The wisdom of restraint
Perhaps the most powerful aspect of this metaphor is what it teaches us about restraint. The best surgeons know that sometimes the most courageous choice is not to operate at all. They understand that their primary obligation is to "first, do no harm."
As developers, we can learn from this wisdom. Sometimes the best solution is not to build a new feature but to improve an existing one. Sometimes the most valuable contribution is removing code rather than adding it. Sometimes the right answer is to suggest a process change rather than a technical solution.
Building for wellness, not wonder
When we frame our work through the lens of wellness rather than wonder, our priorities shift. We stop optimizing for impressive technical demonstrations and start optimizing for user outcomes. We measure success not by the sophistication of our solutions but by how effectively they solve real problems with minimal overhead.

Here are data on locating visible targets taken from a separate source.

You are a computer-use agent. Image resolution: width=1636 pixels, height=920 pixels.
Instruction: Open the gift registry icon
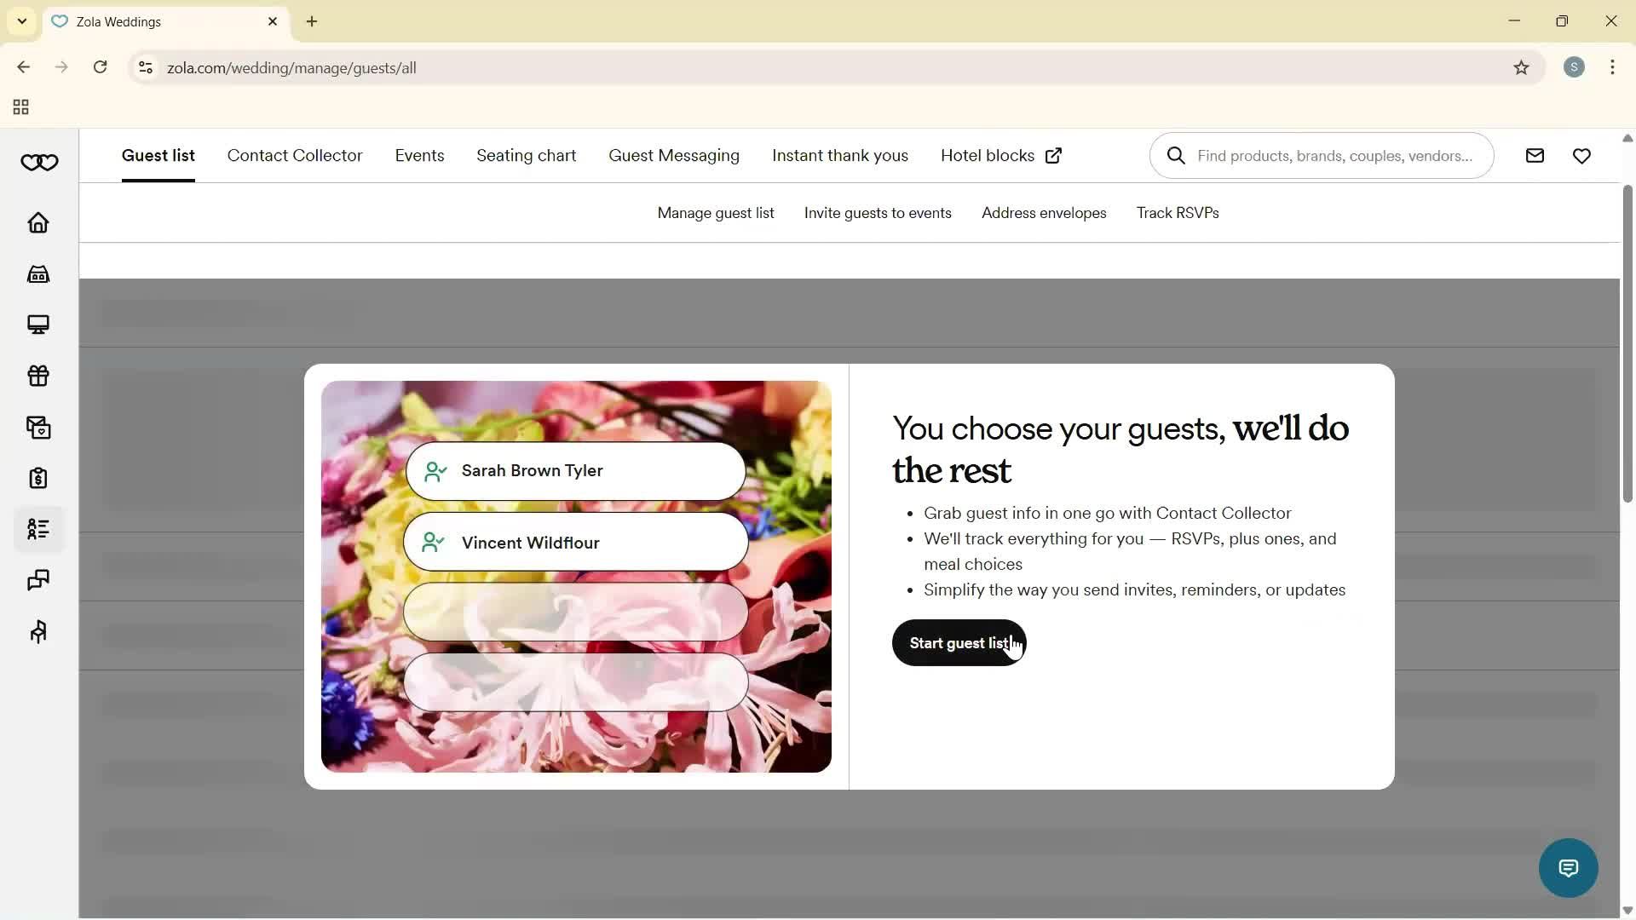point(38,376)
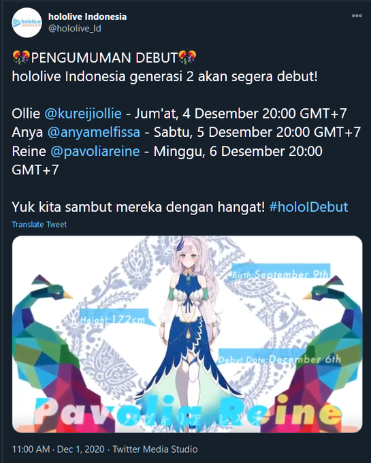Open the tweet timestamp 11:00 AM Dec 1, 2020
This screenshot has width=371, height=463.
[58, 449]
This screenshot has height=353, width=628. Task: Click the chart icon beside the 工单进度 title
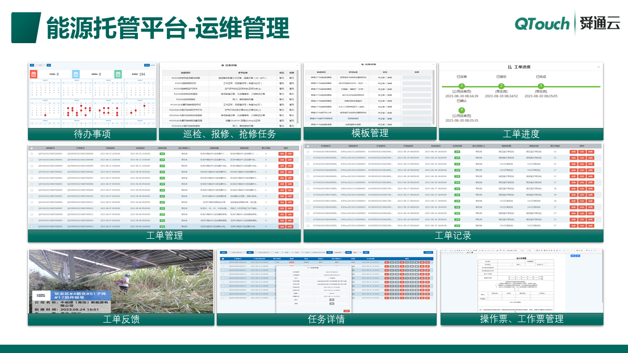tap(509, 67)
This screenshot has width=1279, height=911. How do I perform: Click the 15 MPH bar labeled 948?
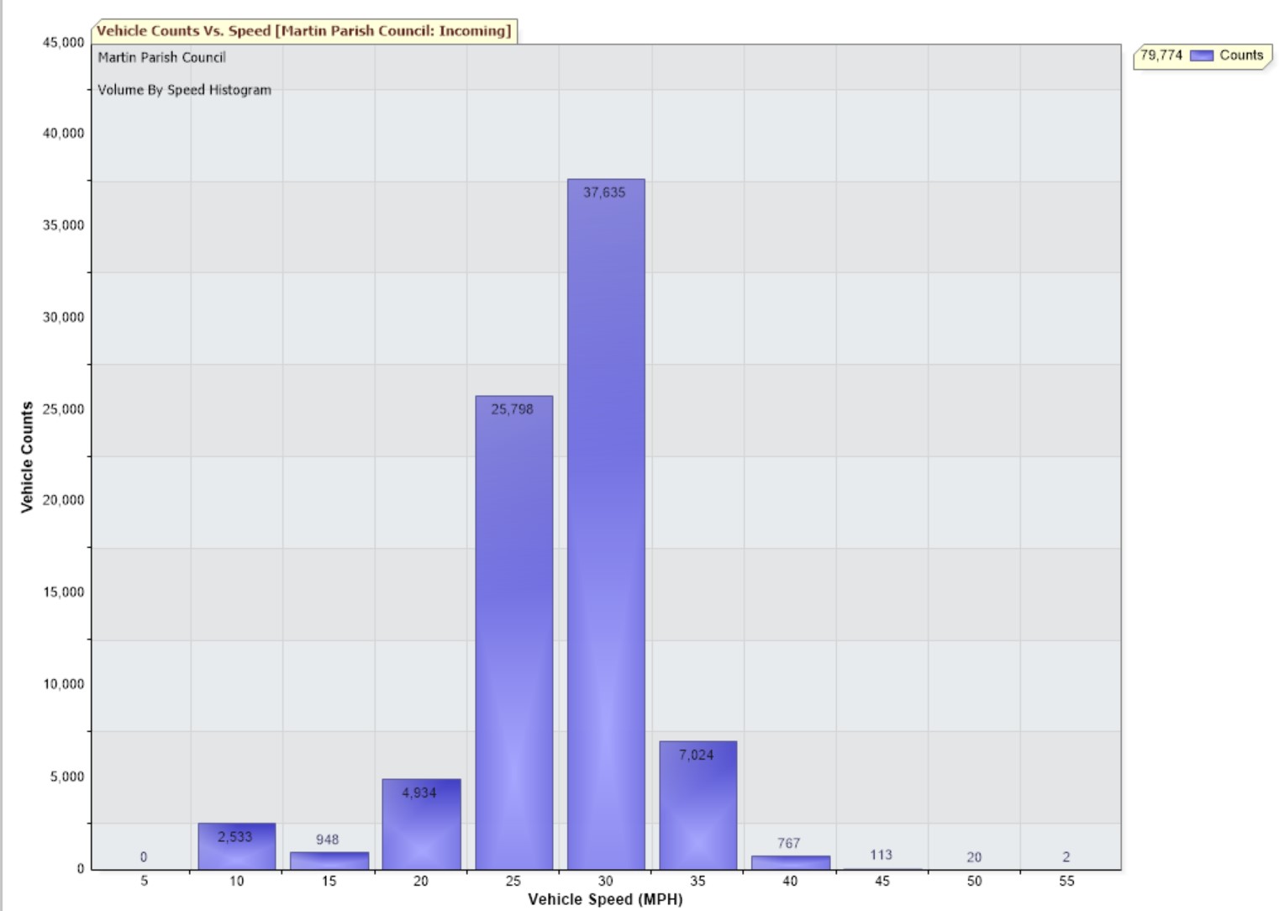pyautogui.click(x=329, y=861)
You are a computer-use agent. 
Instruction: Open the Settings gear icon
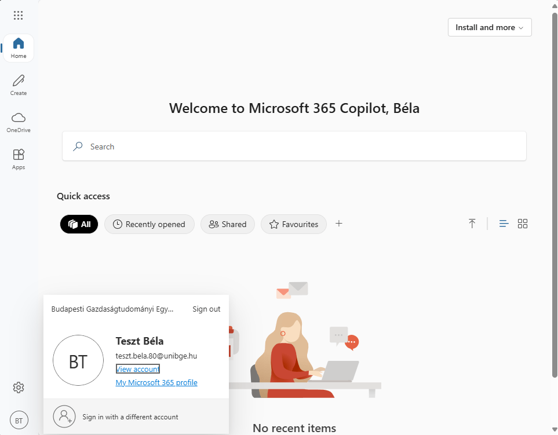(x=19, y=388)
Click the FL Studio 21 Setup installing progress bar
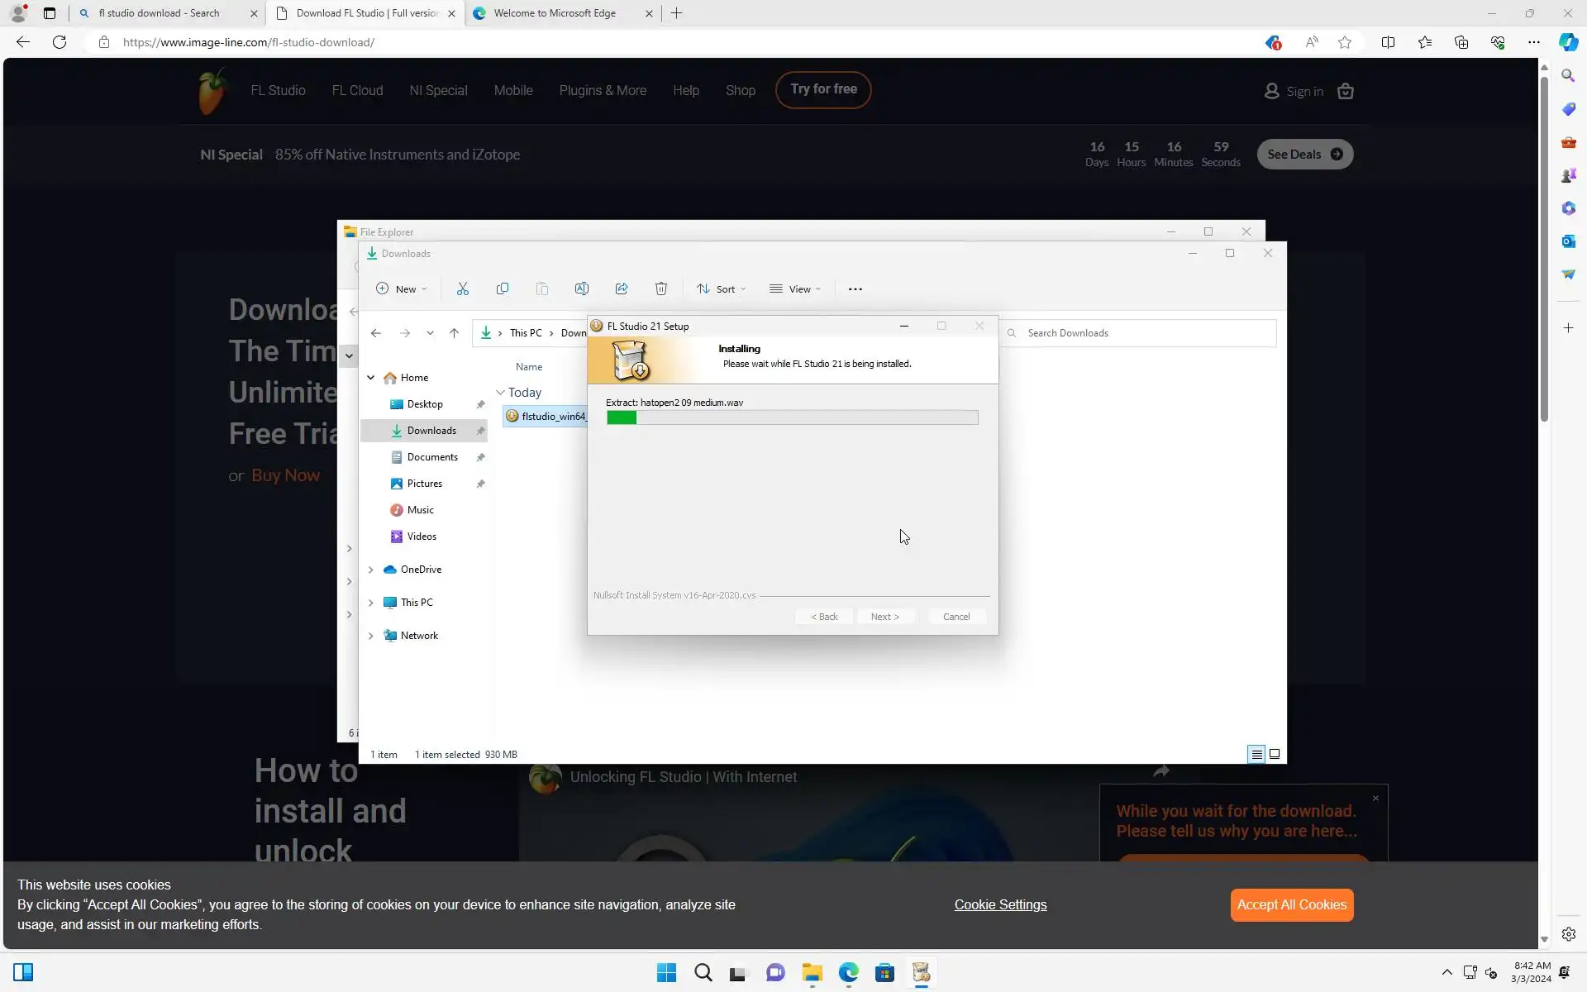The height and width of the screenshot is (992, 1587). 792,418
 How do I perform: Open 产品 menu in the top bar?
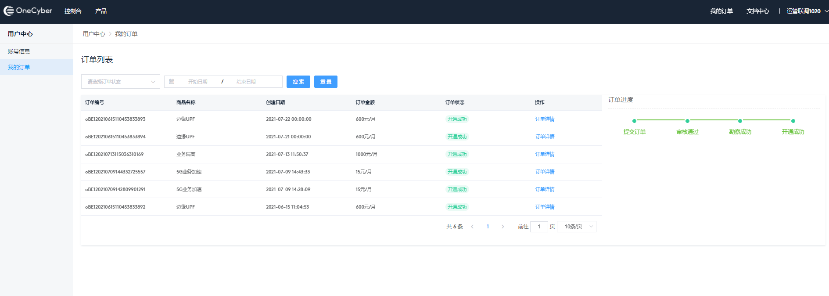(101, 11)
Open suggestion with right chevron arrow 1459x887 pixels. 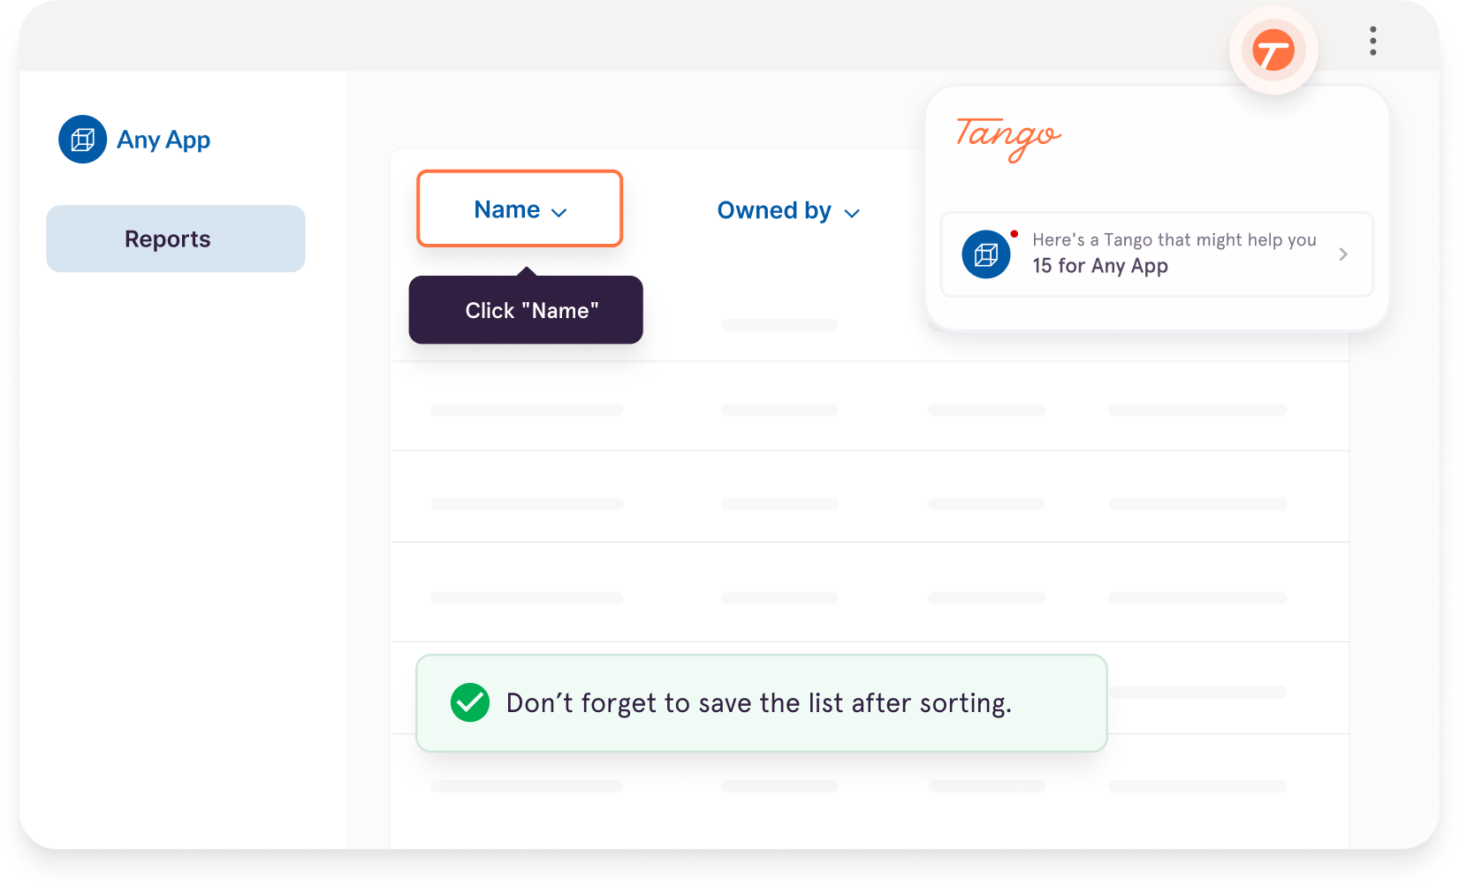click(x=1343, y=254)
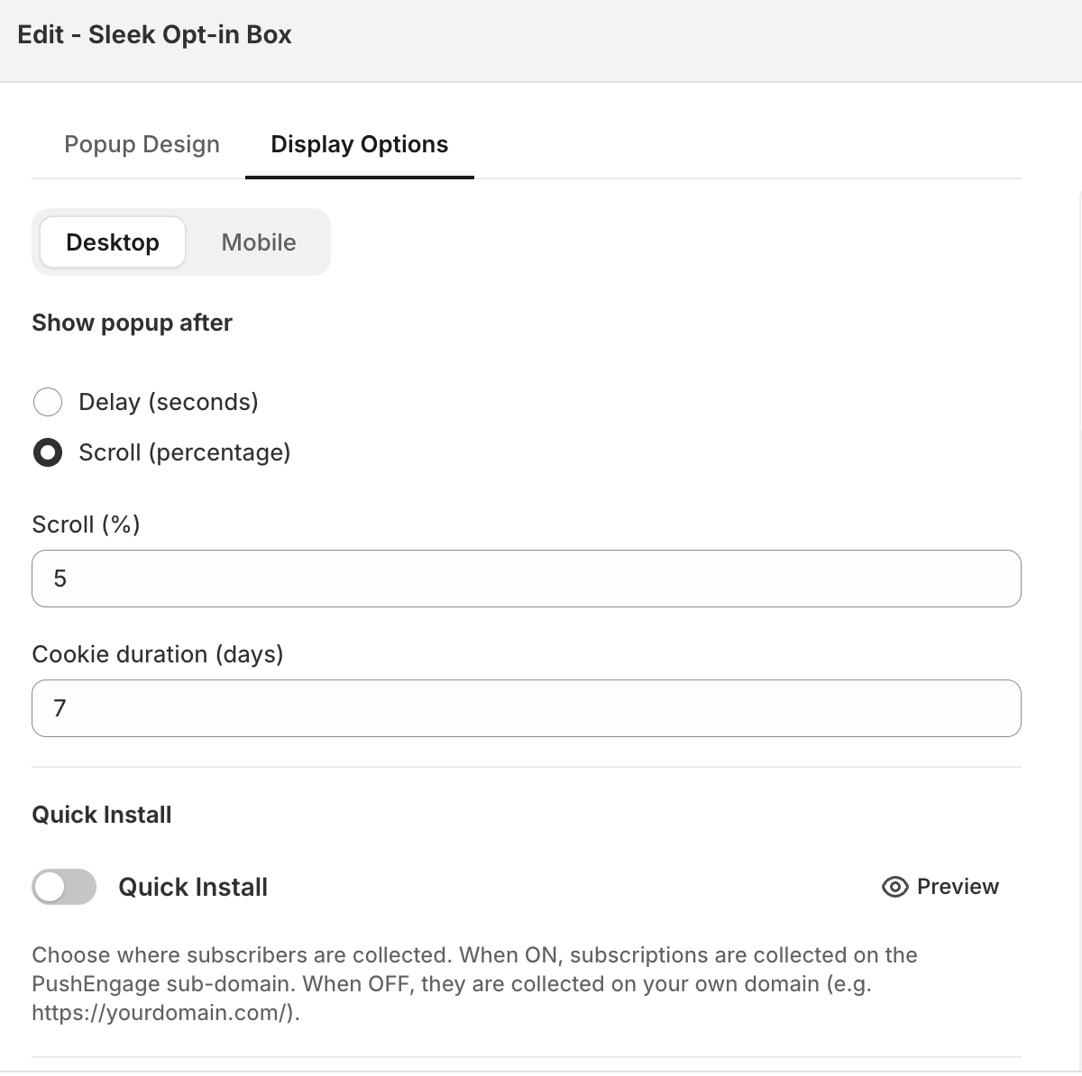
Task: Click the Preview text link
Action: tap(958, 887)
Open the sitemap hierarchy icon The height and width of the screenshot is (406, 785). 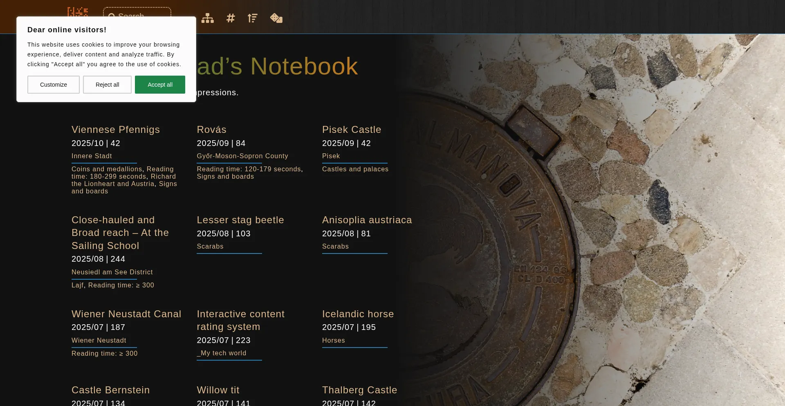coord(208,18)
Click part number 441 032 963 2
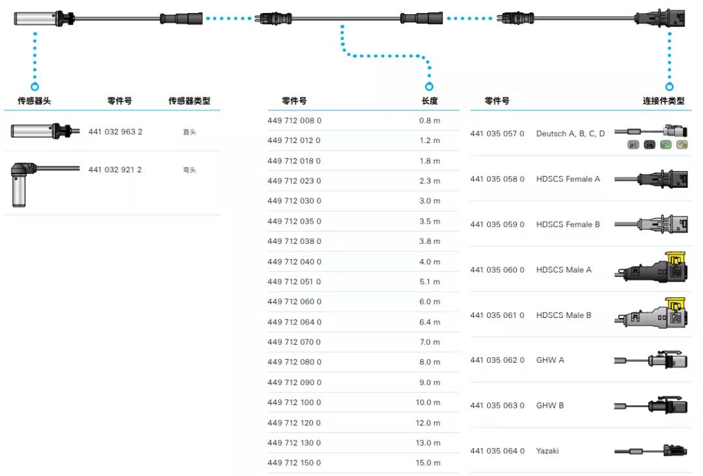 coord(115,132)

This perspective can transform how we approach technical decisions. Instead of asking "What's the most interesting way to solve this?" we ask "What's the least disruptive way to make our users well?" Instead of showcasing our technical prowess, we focus on delivering reliable, maintainable solutions that fade into the background while our users accomplish their goals.
The art of invisible excellence
The highest praise a surgeon can receive isn't about the complexity of the procedure they performed, but about how quickly their patient returned to normal life. Similarly, the highest praise for software might be when users forget they're using it at all—when the tool becomes so seamlessly integrated into their workflow that it feels like a natural extension of their capabilities.
This is the art of invisible excellence: creating solutions so well-suited to their purpose that they disappear, leaving only the value they provide. It's about building software that serves rather than impresses, that solves rather than showcases.
In a world full of over-engineered solutions and feature-bloated applications, the courage to build simply and purposefully isn't just a technical skill—it's a form of user empathy. It's the recognition that our users, like surgical patients, don't want our intervention to be the main event. They want to be well, to be productive, to accomplish their goals with minimal friction.
The next time you're faced with a technical decision, ask yourself:
Am I building for the patient's wellness, or am I building for the surgeon's ego?
The answer might just guide you toward simpler, more elegant solutions that truly serve the people who depend on your work.